Public Drinker Arrested for Crime He Was Wanted for Since 1995

Chelsea police took a man into custody after he was caught drinking in public in Bellingham Square. An investigation into his true identity revealed to the police that Wilmer Romero, 38, is a stabbing suspect who has eluded police for 17 years.

Sipping from a bottle of Hennessey Cognac before being arrested, Romero wasn’t too far from the hallway on Chestnut Street where he allegedly stabbed a rival gang member almost two decades ago.

Romero was arraigned Tuesday in Chelsea District Court.

Ironically, his arraignment came exactly 17 years to the day after the 1995 stabbing.

Assistant District Attorney Andrew Miller recommended that he be held on $50,000 cash bail; Judge D. Dunbar Livingston set bail at $10,000.

Romero was charged in two complaints: one having to do with the cold case, the other charging him with the use of phony identification during his arrest.

When Romero was arrested by police in front of Bunker Hill Community College in the square, he gave police officers identification purporting to be Marlon Walters.

That information proved to be false.

After running Romero’s fingerprints police learned that he was the subject of a 1995 Chelsea District Court warrant charging him with armed assault with intent to murder and armed assault with intent to maim for allegedly plunging a knife into a 26-year-old Chelsea man in the hallway of 284 Chestnut St. before fleeing the scene.

Chelsea Police Chief Brian Kyes was a sergeant when he was one of a number of Chelsea Police officers who responded to Chestnut Street on the report of a stabbing.

That was February 21, 1995.

The victim was transported to Massachusetts General Hospital. He was unable at the time to give a statement, but the officers spoke with a man at the scene who stated that he’d heard the victim say “Coco” stabbed him.

The witness gave a description of the assailant consistent with Romero’s appearance. He also explained that he was a friend of both the victim and “Coco,” whom he said had previously been arrested for stabbing someone else in Chelsea.

That detail was corroborated by Romero’s record, prosecutors say. Romero was convicted of assault and battery with a dangerous weapon at a 1993 bench trial in Chelsea District Court, appealed that conviction, and then defaulted on the proceedings.

Authorities believe Romero fled the area after the 1995 stabbing, picking up an assault case in Virginia six months later.

He has subsequent convictions in that state and Florida up through 2009.

_ _ _

◆ **Assigned task A**: Please quote the part of the article on Romero's arrest that opens with the words containing "The victim was" and closes with "else in Chelsea.".
◆ **Assigned task B**: Summarize the article on Romero's arrest in two sentences.
Nothing in the material is needed here.

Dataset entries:
_ _ _

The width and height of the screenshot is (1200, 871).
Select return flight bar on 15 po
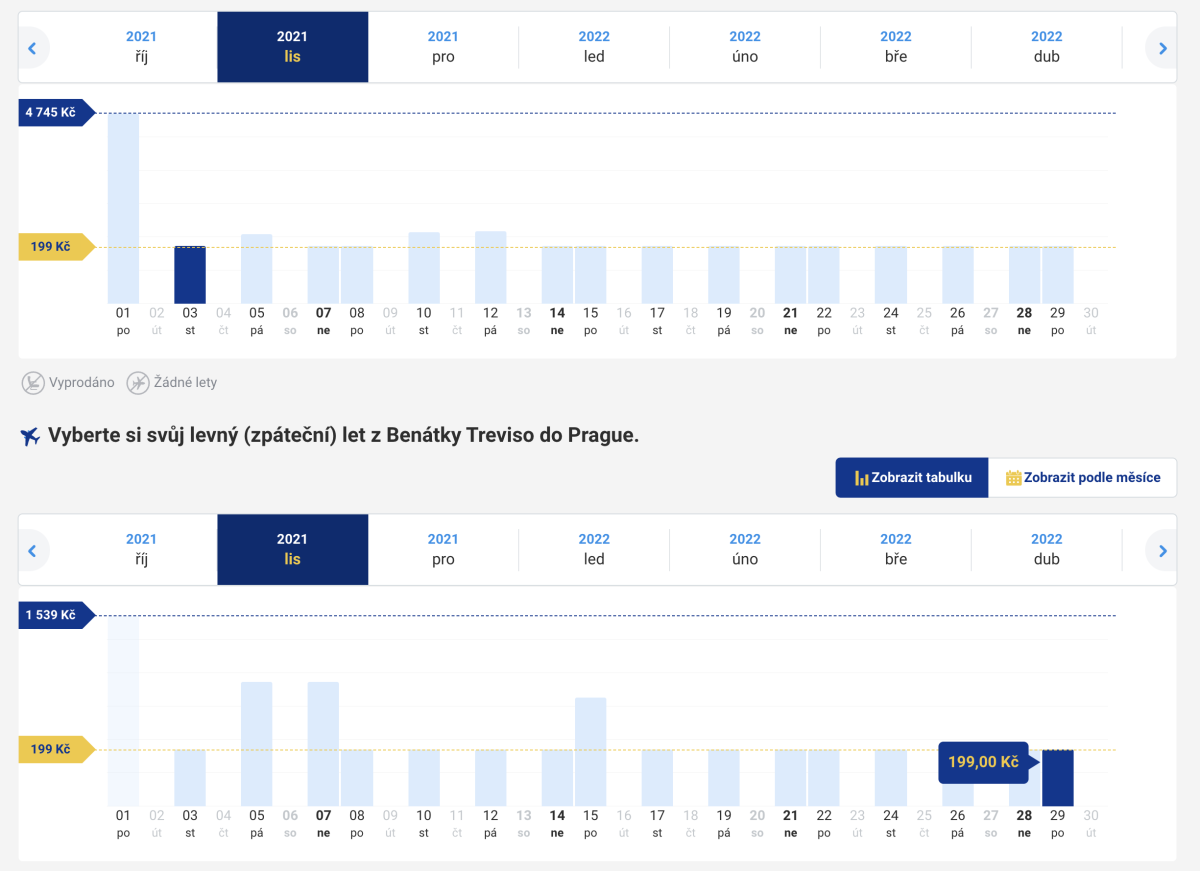point(590,751)
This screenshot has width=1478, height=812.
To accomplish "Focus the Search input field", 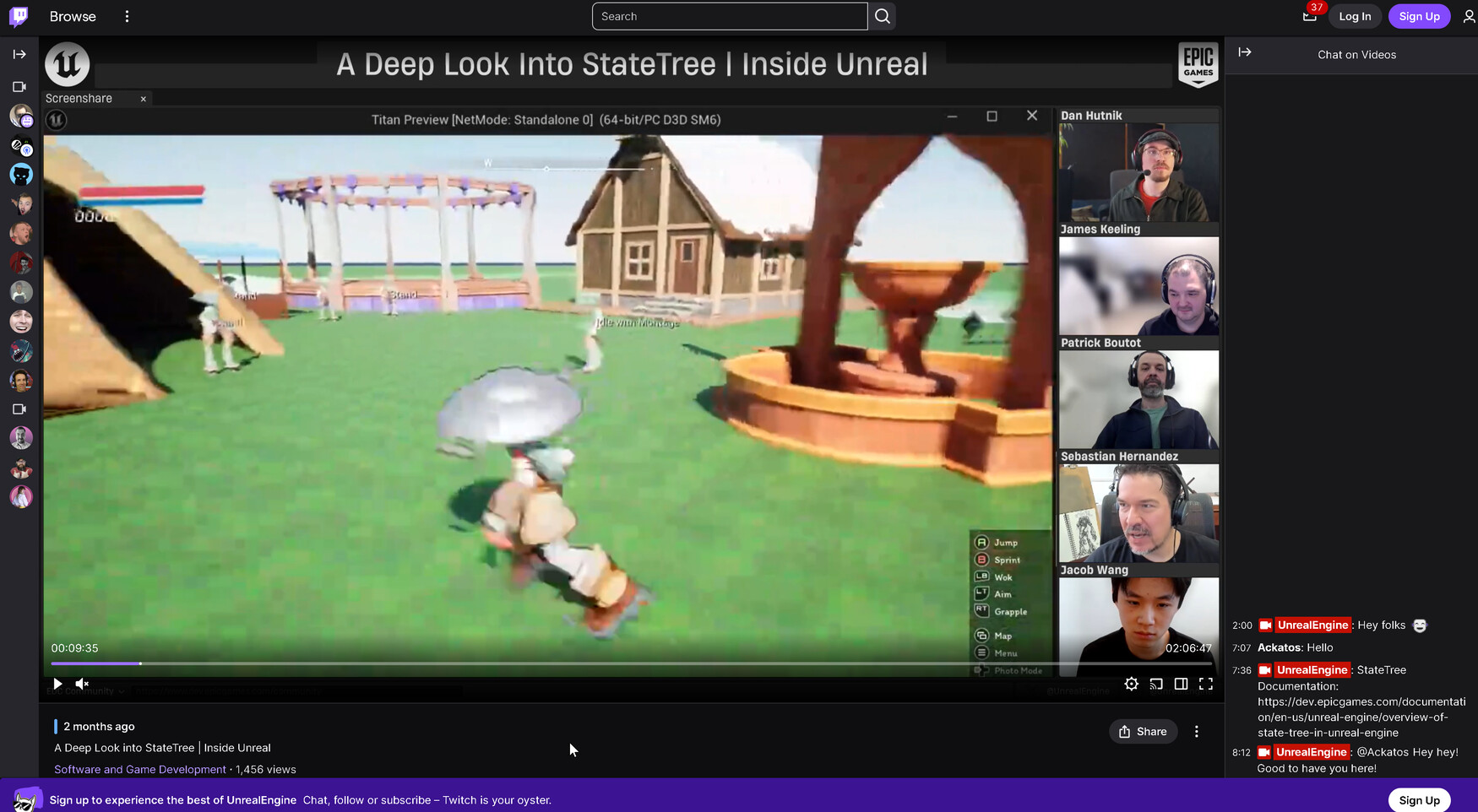I will click(x=729, y=16).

_ _ _

◆ **Your solution A**:
The victim was transported to Massachusetts General Hospital. He was unable at the time to give a statement, but the officers spoke with a man at the scene who stated that he’d heard the victim say “Coco” stabbed him.

The witness gave a description of the assailant consistent with Romero’s appearance. He also explained that he was a friend of both the victim and “Coco,” whom he said had previously been arrested for stabbing someone else in Chelsea.

◆ **Your solution B**: Chelsea police arrested Wilmer Romero, 38, for drinking in public in Bellingham Square, and after he gave false identification, his fingerprints showed he was wanted on a 1995 warrant for allegedly stabbing a 26-year-old man in the hallway of 284 Chestnut St. He was arraigned in Chelsea District Court on the cold case and on a charge of using phony identification, and the judge set bail at $10,000.